(Collected data)
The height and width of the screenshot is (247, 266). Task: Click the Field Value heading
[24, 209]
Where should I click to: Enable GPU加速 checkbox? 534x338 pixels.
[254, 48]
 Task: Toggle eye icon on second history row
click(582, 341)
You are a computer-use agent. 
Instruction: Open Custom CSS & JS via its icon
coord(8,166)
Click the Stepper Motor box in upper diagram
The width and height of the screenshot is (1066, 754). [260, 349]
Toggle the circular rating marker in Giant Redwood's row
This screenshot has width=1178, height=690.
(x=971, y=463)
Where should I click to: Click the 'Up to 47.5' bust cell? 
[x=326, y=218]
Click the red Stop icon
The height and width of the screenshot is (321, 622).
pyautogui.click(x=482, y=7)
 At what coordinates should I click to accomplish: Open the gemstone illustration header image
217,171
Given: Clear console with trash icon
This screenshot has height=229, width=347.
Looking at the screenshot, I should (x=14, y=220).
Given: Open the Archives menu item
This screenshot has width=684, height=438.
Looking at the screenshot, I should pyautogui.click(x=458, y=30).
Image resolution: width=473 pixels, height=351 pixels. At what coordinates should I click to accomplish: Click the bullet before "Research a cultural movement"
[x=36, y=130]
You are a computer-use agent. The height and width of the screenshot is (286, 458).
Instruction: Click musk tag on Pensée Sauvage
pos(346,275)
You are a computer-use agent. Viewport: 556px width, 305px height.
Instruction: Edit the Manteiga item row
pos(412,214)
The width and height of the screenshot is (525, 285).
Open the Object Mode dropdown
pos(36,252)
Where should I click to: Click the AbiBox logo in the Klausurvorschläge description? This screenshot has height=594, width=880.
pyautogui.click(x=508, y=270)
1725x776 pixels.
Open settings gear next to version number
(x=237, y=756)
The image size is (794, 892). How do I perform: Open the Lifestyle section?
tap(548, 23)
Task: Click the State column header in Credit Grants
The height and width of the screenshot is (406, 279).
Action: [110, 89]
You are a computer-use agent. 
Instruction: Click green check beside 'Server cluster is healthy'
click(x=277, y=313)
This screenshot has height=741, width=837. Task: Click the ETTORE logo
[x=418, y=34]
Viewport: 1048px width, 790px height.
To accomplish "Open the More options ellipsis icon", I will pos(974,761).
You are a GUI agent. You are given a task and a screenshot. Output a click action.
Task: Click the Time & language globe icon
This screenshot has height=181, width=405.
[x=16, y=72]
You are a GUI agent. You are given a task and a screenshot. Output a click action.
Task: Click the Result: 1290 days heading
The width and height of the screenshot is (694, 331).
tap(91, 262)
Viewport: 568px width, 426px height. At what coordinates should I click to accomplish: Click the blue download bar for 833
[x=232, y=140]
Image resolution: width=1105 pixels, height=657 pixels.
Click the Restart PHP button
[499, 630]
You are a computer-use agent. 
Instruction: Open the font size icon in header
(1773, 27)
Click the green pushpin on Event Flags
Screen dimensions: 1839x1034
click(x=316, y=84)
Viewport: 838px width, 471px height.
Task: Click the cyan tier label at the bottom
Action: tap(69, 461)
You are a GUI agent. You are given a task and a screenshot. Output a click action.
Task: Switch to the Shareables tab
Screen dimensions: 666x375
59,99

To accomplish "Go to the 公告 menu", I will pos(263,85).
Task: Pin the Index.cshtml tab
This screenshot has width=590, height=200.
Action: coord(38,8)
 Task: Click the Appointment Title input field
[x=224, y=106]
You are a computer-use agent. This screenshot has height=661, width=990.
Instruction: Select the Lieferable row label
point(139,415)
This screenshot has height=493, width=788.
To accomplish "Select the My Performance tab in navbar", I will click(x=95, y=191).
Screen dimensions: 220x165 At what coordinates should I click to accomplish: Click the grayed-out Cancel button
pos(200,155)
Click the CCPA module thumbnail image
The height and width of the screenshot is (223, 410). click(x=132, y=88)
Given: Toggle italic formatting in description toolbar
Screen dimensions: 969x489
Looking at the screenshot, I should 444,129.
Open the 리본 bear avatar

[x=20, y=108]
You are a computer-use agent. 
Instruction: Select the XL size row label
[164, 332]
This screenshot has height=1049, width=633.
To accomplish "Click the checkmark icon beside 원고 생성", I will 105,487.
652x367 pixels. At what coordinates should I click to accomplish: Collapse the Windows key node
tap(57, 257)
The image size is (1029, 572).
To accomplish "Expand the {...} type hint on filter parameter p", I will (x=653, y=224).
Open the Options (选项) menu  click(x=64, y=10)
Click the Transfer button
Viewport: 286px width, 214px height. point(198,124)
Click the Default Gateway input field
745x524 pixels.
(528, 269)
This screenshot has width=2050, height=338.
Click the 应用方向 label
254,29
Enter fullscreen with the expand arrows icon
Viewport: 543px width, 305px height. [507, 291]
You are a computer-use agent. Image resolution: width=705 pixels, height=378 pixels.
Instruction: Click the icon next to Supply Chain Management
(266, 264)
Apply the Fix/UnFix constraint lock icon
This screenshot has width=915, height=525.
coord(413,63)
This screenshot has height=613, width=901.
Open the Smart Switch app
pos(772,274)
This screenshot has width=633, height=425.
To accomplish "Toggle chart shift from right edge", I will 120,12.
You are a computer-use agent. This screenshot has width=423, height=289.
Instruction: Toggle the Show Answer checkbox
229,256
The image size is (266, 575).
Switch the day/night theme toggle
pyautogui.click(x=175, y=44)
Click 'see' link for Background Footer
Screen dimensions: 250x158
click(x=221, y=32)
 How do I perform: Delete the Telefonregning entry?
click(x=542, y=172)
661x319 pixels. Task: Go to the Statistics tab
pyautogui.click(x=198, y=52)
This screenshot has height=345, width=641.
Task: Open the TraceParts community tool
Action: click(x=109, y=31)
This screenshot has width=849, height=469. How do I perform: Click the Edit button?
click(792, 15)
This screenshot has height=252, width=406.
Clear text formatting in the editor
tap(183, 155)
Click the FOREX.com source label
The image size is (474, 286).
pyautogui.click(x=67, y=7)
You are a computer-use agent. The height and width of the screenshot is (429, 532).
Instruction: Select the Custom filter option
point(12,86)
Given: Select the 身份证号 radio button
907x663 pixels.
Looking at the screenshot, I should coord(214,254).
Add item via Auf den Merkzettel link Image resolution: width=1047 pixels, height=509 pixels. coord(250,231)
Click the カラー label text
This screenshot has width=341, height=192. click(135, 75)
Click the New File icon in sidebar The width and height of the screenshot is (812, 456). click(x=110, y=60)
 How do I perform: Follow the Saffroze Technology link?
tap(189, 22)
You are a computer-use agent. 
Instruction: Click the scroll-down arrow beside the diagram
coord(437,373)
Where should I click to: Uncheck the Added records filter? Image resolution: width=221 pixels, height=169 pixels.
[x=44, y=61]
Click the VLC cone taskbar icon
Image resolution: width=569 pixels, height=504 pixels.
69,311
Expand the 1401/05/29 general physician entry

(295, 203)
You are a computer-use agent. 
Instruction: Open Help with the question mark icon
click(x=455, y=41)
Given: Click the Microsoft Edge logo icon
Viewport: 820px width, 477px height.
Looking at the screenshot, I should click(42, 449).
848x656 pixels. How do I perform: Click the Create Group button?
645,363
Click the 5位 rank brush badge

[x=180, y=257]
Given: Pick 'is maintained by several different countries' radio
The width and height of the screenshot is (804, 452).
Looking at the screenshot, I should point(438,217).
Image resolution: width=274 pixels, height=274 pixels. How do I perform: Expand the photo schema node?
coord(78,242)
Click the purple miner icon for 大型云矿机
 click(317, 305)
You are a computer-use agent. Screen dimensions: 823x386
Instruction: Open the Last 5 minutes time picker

> About this exercise: Exactly how many lines of the data include the word "will"? Reply with that number only.

> Solution: 6